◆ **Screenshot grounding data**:
- - - - - - -
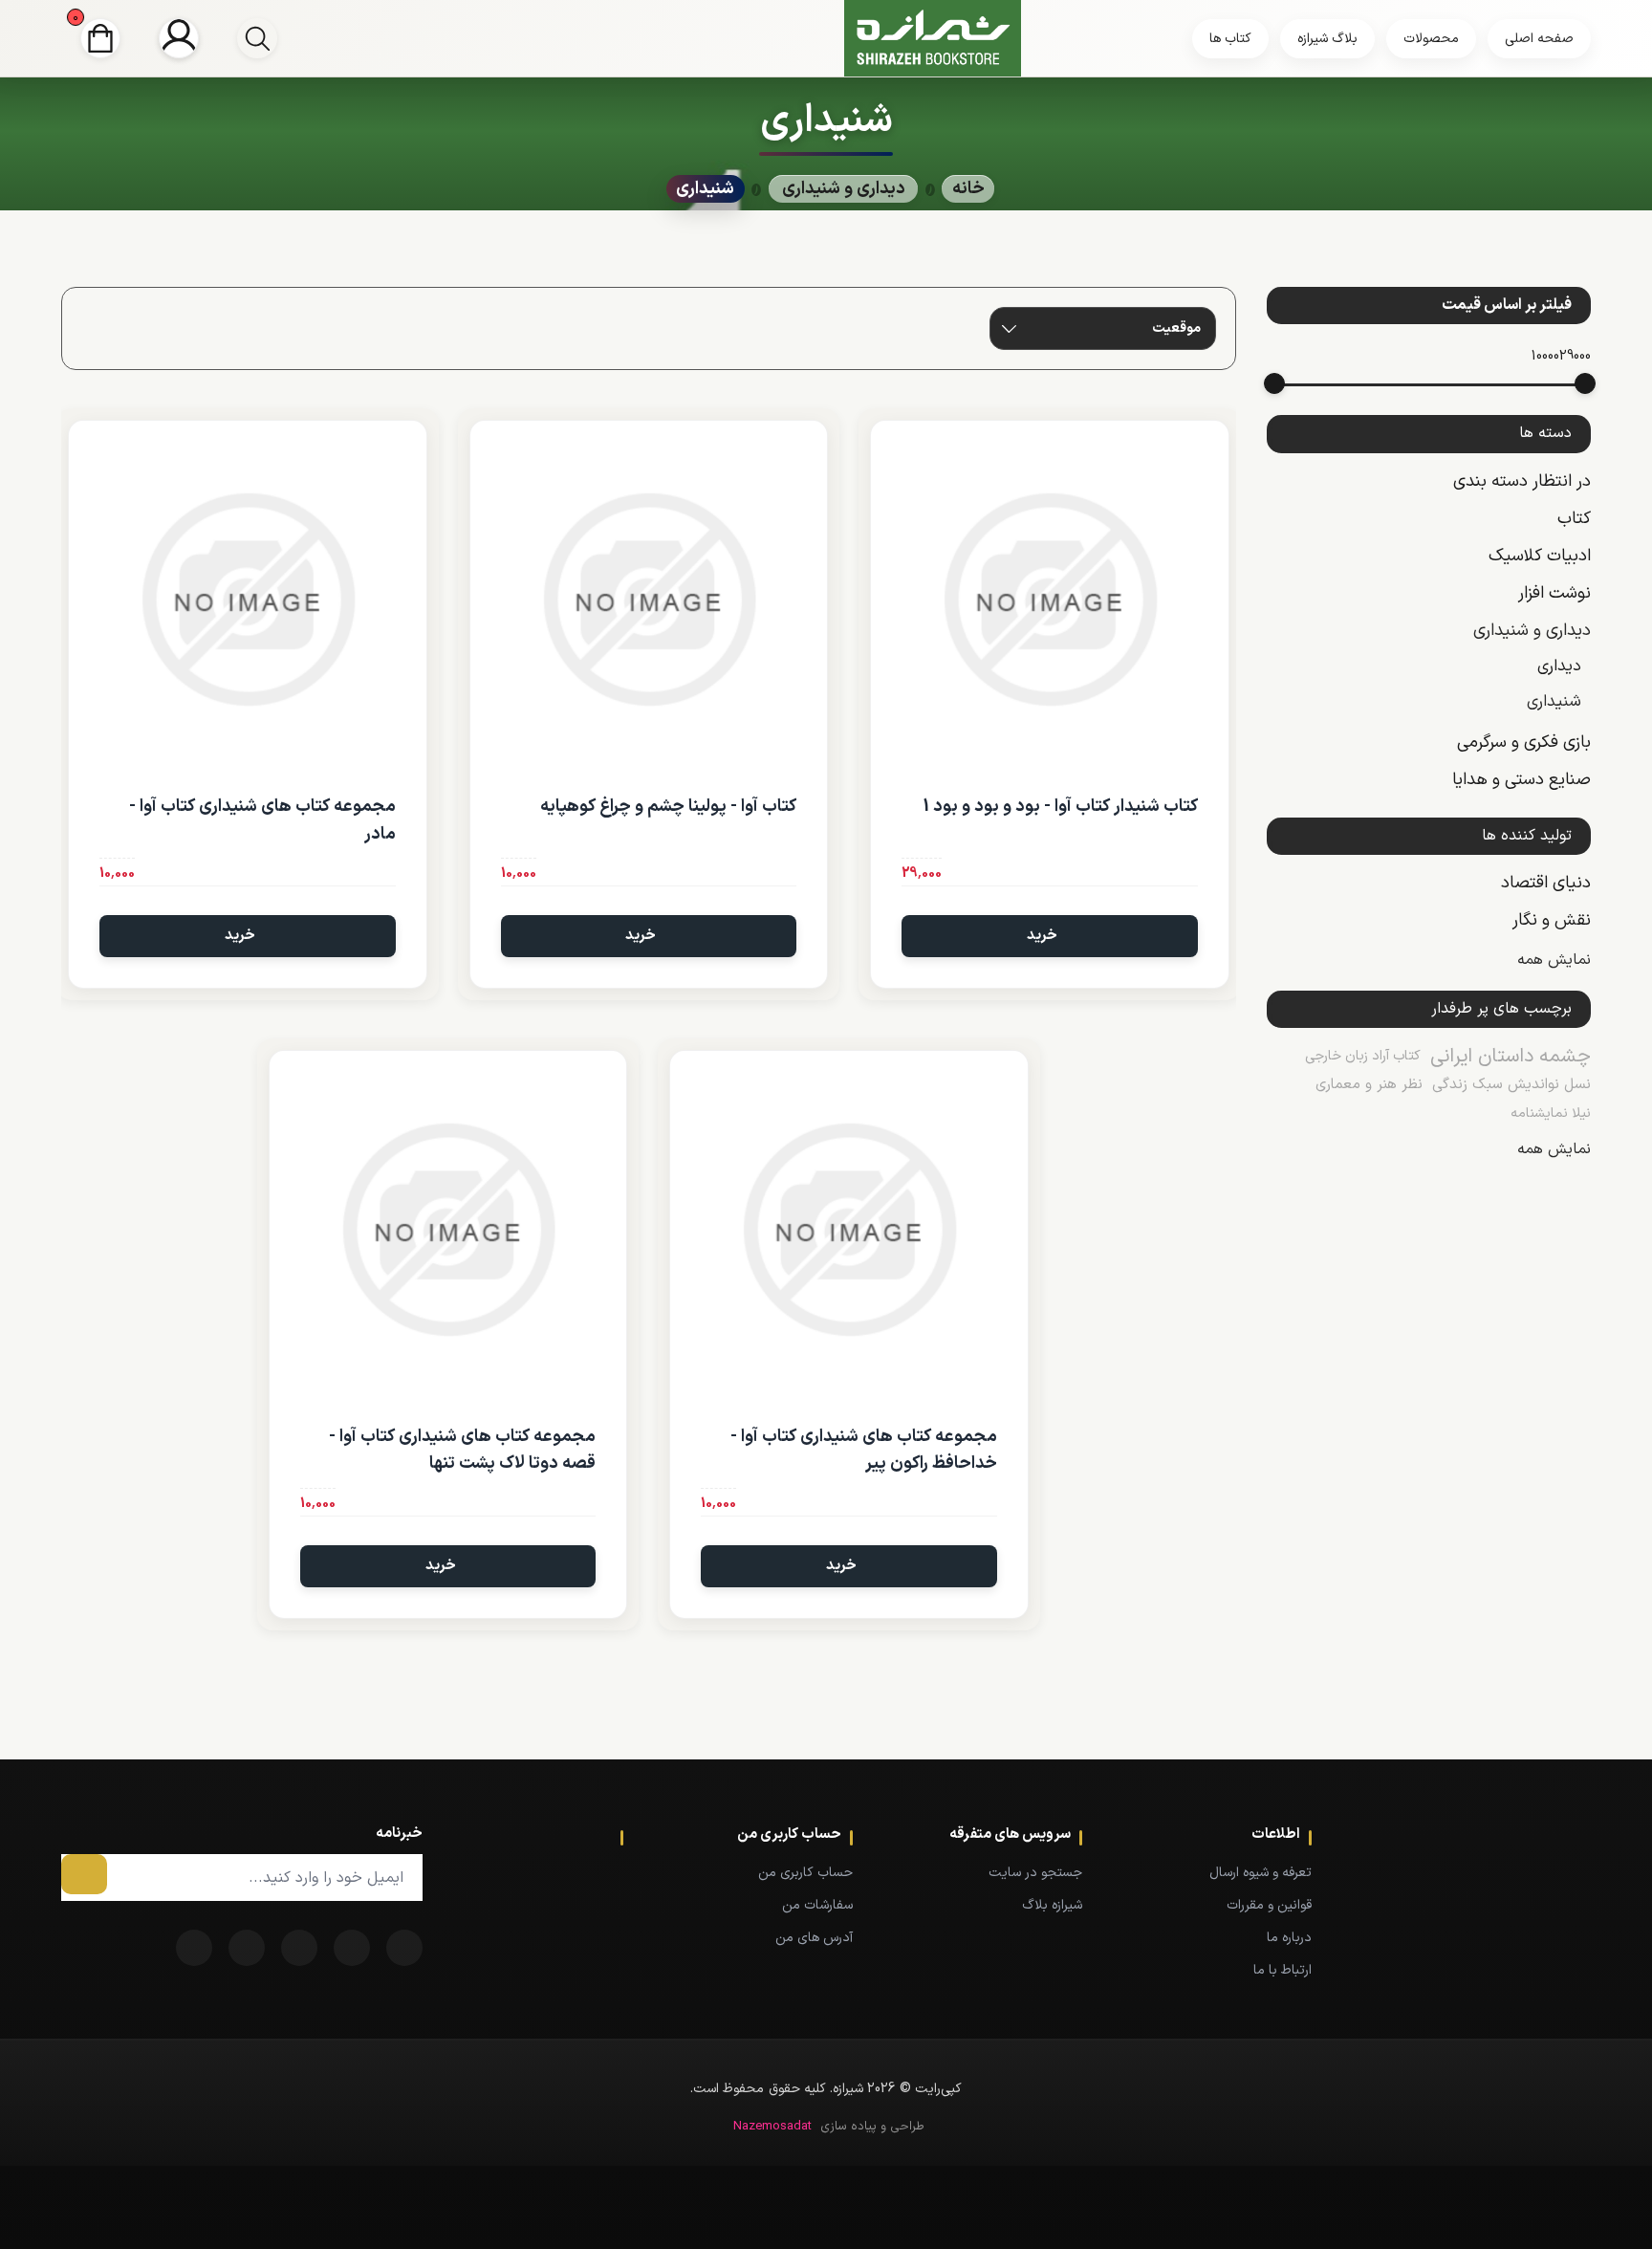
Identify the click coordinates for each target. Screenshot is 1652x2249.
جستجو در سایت (1035, 1873)
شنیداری (1554, 701)
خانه (968, 189)
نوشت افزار (1554, 593)
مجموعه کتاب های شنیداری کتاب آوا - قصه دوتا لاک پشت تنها (462, 1450)
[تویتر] (352, 1948)
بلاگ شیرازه (1327, 39)
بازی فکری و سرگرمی (1524, 742)
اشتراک (84, 1874)
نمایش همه (1554, 960)
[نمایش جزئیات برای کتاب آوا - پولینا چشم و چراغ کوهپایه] (649, 599)
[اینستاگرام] (194, 1948)
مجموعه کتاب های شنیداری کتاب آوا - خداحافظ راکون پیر (863, 1450)
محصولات (1431, 39)
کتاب (1574, 519)
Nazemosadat (772, 2126)
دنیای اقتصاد (1546, 883)
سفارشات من (817, 1905)
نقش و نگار (1551, 920)
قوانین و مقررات (1269, 1905)
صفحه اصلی (1539, 39)
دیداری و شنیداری (1532, 631)
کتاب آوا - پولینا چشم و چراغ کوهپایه (668, 806)
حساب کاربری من (805, 1873)
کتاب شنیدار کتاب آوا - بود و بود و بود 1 (1060, 806)
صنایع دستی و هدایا (1521, 780)
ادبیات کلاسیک (1540, 556)
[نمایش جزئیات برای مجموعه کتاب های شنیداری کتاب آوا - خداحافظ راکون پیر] (849, 1229)
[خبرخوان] (299, 1948)
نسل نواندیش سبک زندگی (1511, 1085)
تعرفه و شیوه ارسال (1260, 1873)
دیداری (1559, 666)
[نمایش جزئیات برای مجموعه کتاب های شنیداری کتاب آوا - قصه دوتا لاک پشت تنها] (448, 1229)
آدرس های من (814, 1938)
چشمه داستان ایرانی (1510, 1056)
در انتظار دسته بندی (1522, 481)
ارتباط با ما (1282, 1970)
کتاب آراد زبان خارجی (1363, 1056)
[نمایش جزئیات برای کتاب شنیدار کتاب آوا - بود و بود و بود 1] (1049, 599)
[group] (257, 38)
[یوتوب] (246, 1948)
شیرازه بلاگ (1052, 1905)
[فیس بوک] (404, 1948)
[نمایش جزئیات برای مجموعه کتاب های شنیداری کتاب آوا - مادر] (247, 599)
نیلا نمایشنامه (1551, 1113)
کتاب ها (1230, 39)
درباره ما (1289, 1938)
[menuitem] (1226, 1872)
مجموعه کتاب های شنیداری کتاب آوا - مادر (262, 820)
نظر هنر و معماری (1369, 1085)
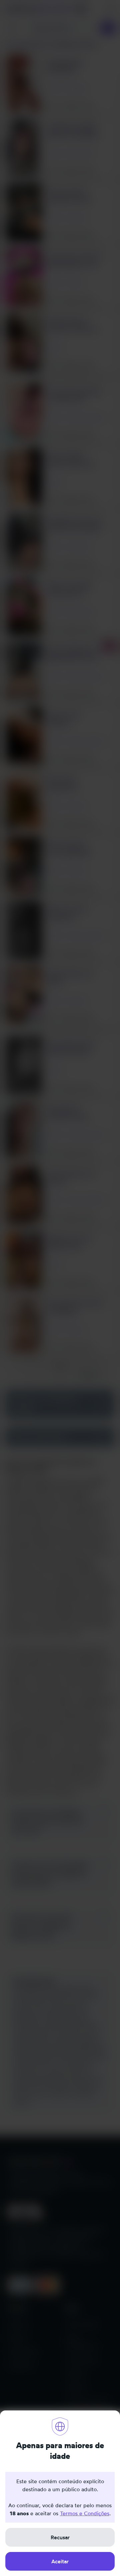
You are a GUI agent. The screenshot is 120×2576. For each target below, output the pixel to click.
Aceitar (60, 2561)
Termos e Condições (84, 2513)
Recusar (60, 2537)
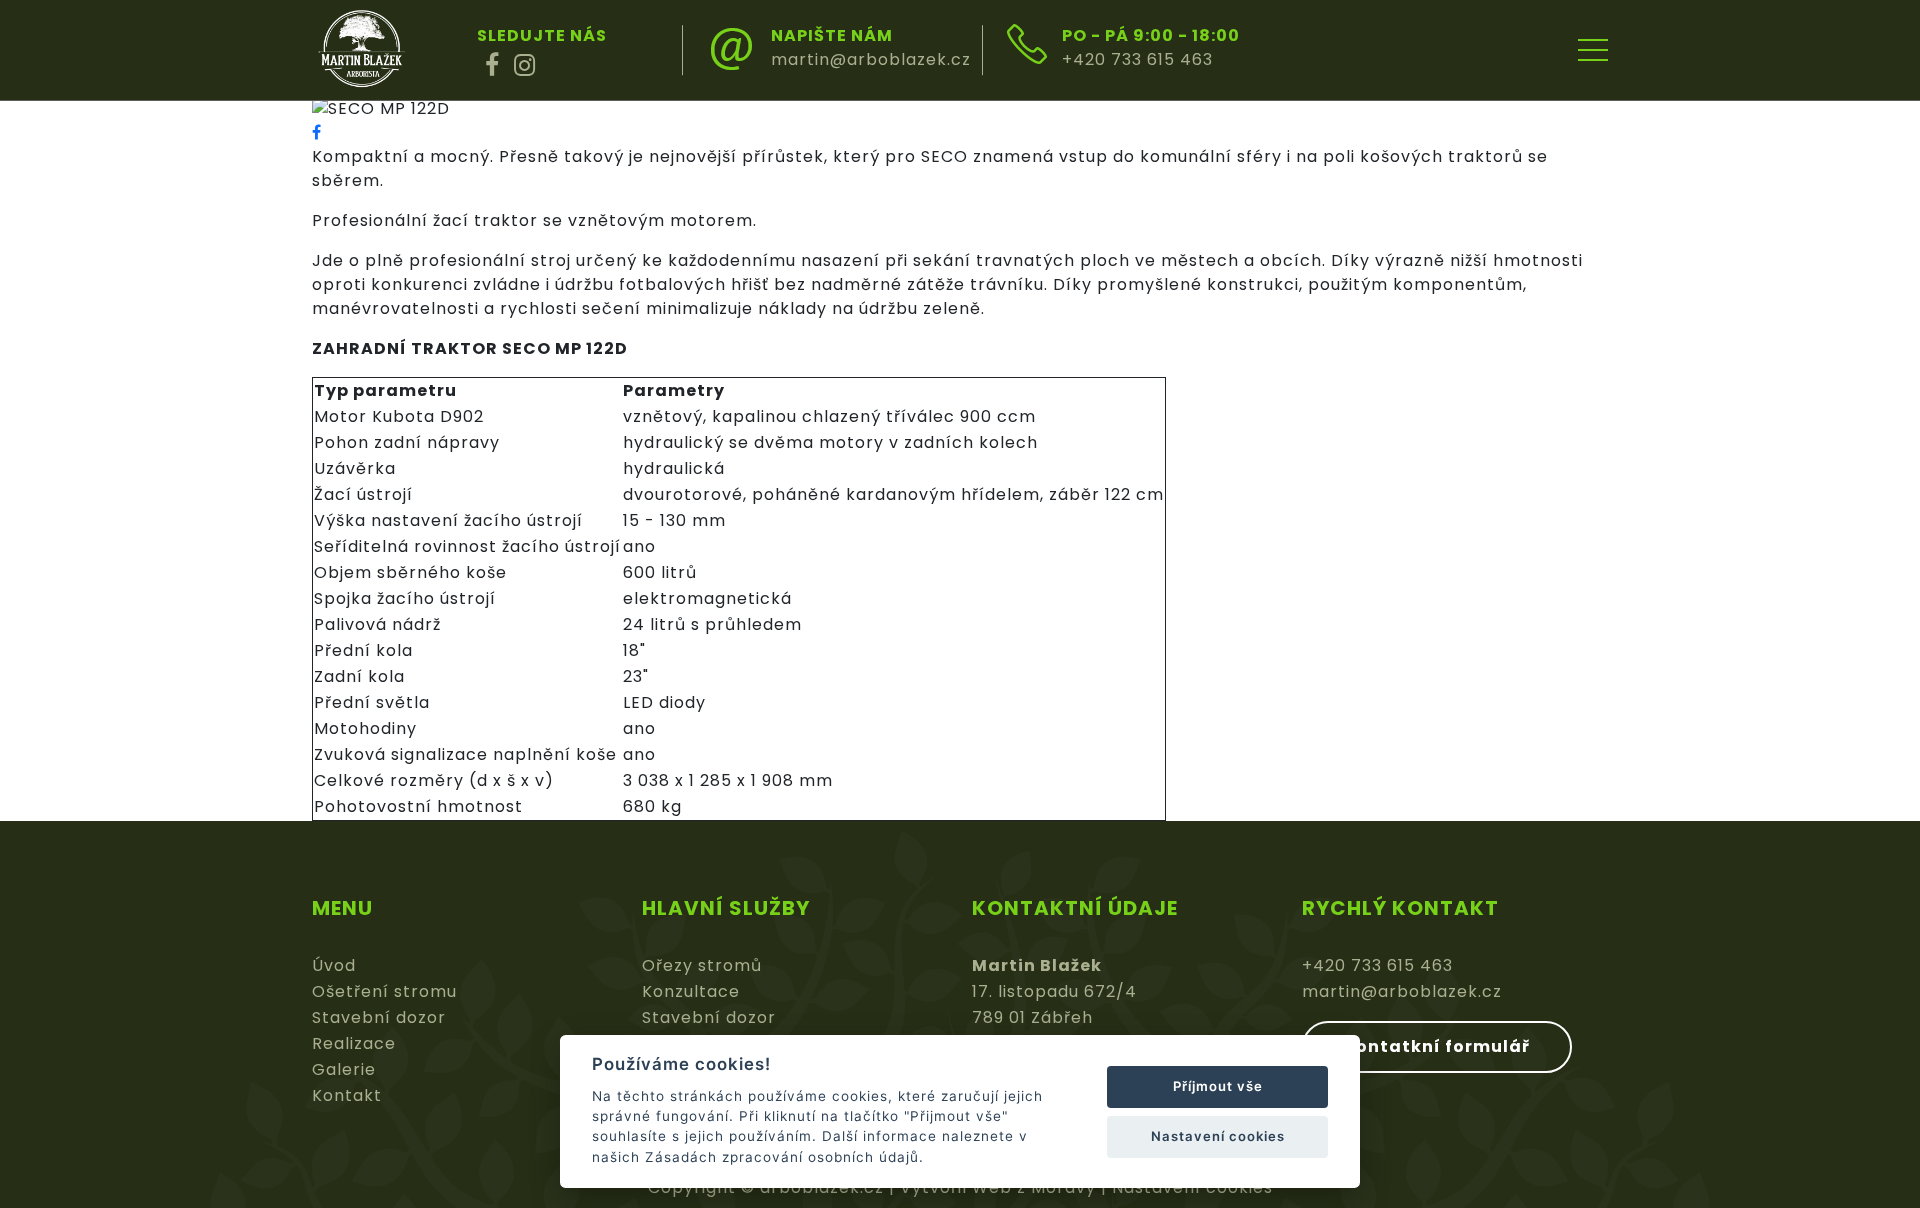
- - - - - - -
◆ **TASK ITEM**: Scan the records above for the string "دوتا", then report every line that contains it.

◆ **WRITTEN REPLY**:
مجموعه کتاب های شنیداری کتاب آوا - قصه دوتا لاک پشت تنها (462, 1450)
[نمایش جزئیات برای مجموعه کتاب های شنیداری کتاب آوا - قصه دوتا لاک پشت تنها] (448, 1229)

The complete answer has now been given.